I decided to create the calendar as an iOS wireframe since the company aims to prioritize a mobile-first website. Presenting this feature as a mobile wireframe seemed most beneficial because visualizing its implementation on mobile devices is more challenging than on desktop. I aimed to provide as much support as possible in this process to facilitate the future development of this web app.
Developer Insights & Constraints
Currently, there is only one developer working on ContractorPro: Kevin Langmade. In a tech scoping meeting, Kevin walked us through the backend process and time constraints for each new feature idea, giving ratings based on the Fibonacci scale. The dev budget was limited to one sprint, which equated to 16 points. In total, our cohort presented 42 new feature ideas, and after the tech scoping meeting we conducted a dot vote to decide which features we would want to test through further research in a Kano Analysis. Nine features were selected to be tested on nine primary users and the results were surprising and informative.
With only 3 development points remaining, I prioritized 1-point features that would address significant user pain points identified in the journey map. These included customer request notifications, uploading estimates, and the broadcast board. Implementing these minor adjustments would greatly enhance the user flow and overall journey map experience.
I continued to present the new features in iOS wireframe format to align with the ultimate goal of a mobile-first web app, except for the 'Customer Request' wireframe. I opted to maintain this wireframe in desktop form for immediate implementation by the company, as it is a critical feature for alerting owners to new customer requests.
The Four Recommendations
With these four changes in place, ContractorPro will see significant improvements in the owner's journey map user flow, along with the addition of the most sought-after feature from research data: the calendar.

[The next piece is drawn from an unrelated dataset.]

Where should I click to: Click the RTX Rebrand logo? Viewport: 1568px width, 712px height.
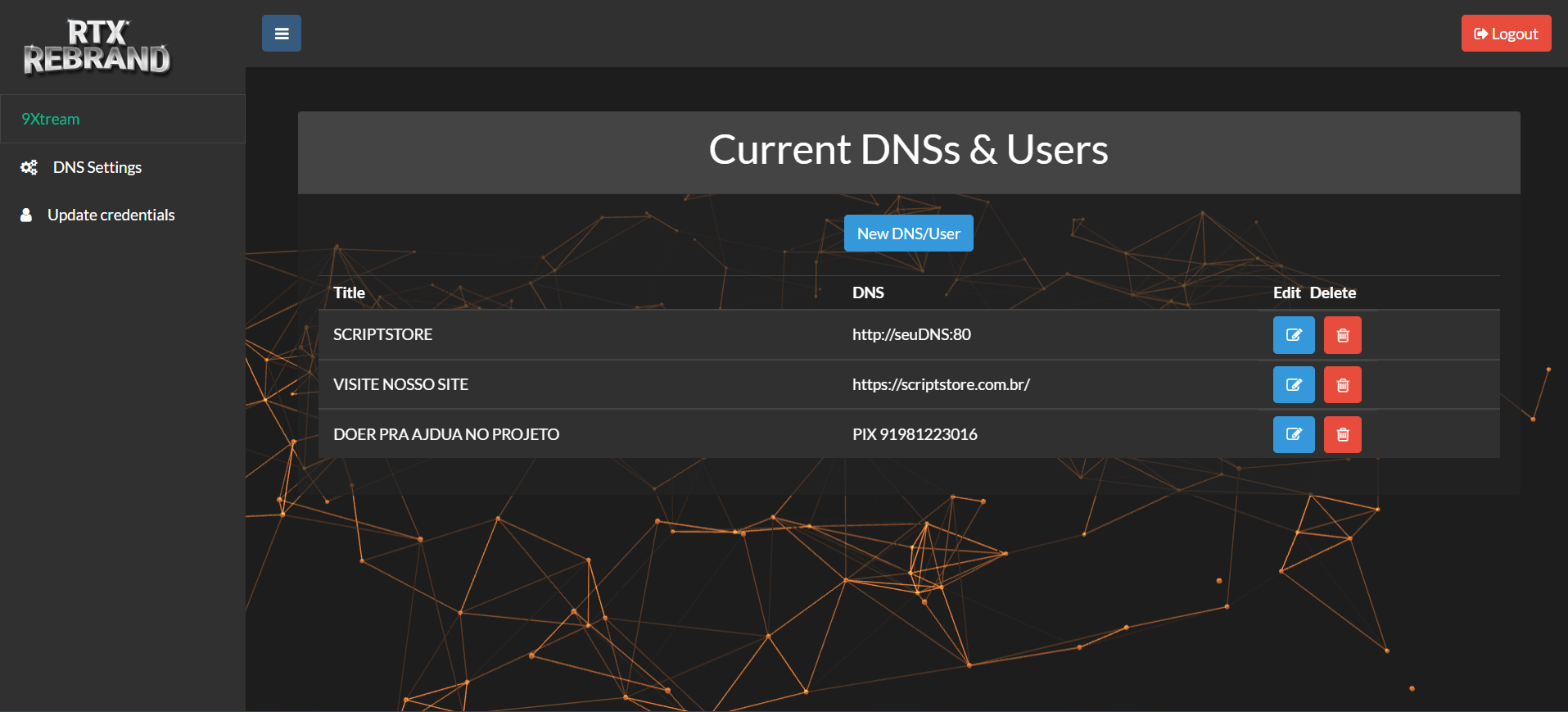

Small business owners using ContractorPro will finally have a built-in secretary at their fingertips.
Summary & next steps
The recommendations listed above represent a combination of initiating best practices and integrating user desires into new features within a 16 point sprint constraint. Based on user research from the Kano Analysis, the next steps would involve adding a worker profile and rating system to organize and prioritize listed contractors. Additionally, I would encourage ContractorPro to enhance communication channels between customers, contractors, and business owners. As this website evolves to function more like an app, it will be crucial to implement text notifications to streamline all internal communications. Incorporating these features, backed by data-driven insights and UX best practices, will deliver a streamlined, user-friendly solution that empowers busy business owners and contractors alike, saving them valuable time and enhancing productivity effortlessly.